** BEGIN **

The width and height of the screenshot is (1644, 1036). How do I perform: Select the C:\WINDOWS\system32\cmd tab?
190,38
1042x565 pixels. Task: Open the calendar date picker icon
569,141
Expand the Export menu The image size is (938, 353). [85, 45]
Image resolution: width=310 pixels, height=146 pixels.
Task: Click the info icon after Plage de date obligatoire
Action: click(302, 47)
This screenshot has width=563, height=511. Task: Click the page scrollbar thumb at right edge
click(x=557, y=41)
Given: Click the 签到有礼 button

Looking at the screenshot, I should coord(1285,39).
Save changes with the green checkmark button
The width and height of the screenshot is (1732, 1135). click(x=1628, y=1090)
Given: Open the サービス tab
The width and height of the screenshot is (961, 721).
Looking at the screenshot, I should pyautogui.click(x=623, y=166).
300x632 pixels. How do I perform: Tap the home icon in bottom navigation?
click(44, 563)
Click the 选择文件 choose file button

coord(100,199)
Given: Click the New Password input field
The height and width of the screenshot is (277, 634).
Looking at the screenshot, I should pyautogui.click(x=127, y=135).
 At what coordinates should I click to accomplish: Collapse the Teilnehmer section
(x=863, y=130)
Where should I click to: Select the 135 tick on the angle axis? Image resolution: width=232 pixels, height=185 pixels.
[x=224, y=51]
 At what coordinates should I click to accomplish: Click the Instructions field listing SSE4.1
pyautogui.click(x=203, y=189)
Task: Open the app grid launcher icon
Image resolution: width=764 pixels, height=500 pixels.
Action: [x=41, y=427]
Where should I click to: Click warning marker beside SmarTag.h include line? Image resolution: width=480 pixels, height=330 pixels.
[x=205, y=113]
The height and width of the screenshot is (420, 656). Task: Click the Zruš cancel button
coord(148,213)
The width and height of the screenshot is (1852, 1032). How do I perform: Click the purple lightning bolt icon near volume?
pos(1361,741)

** END **

[Objective] Rewrite all the lines above, replacing "How do I perform" with "How can I do" each time it occurs and leaving everything else unchanged.

[Correct output]
The width and height of the screenshot is (1644, 1036). How can I do: Select the C:\WINDOWS\system32\cmd tab?
190,38
1042x565 pixels. Task: Open the calendar date picker icon
569,141
Expand the Export menu The image size is (938, 353). [85, 45]
Image resolution: width=310 pixels, height=146 pixels.
Task: Click the info icon after Plage de date obligatoire
Action: click(302, 47)
This screenshot has width=563, height=511. Task: Click the page scrollbar thumb at right edge
click(x=557, y=41)
Given: Click the 签到有礼 button

Looking at the screenshot, I should coord(1285,39).
Save changes with the green checkmark button
The width and height of the screenshot is (1732, 1135). click(x=1628, y=1090)
Given: Open the サービス tab
The width and height of the screenshot is (961, 721).
Looking at the screenshot, I should pyautogui.click(x=623, y=166).
300x632 pixels. How can I do: Tap the home icon in bottom navigation?
click(44, 563)
Click the 选择文件 choose file button

coord(100,199)
Given: Click the New Password input field
The height and width of the screenshot is (277, 634).
Looking at the screenshot, I should pyautogui.click(x=127, y=135).
 At what coordinates should I click to accomplish: Collapse the Teilnehmer section
(x=863, y=130)
Where should I click to: Select the 135 tick on the angle axis? Image resolution: width=232 pixels, height=185 pixels.
[x=224, y=51]
 At what coordinates should I click to accomplish: Click the Instructions field listing SSE4.1
pyautogui.click(x=203, y=189)
Task: Open the app grid launcher icon
Image resolution: width=764 pixels, height=500 pixels.
Action: [x=41, y=427]
Where should I click to: Click warning marker beside SmarTag.h include line? Image resolution: width=480 pixels, height=330 pixels.
[x=205, y=113]
The height and width of the screenshot is (420, 656). Task: Click the Zruš cancel button
coord(148,213)
The width and height of the screenshot is (1852, 1032). How can I do: Click the purple lightning bolt icon near volume?
pos(1361,741)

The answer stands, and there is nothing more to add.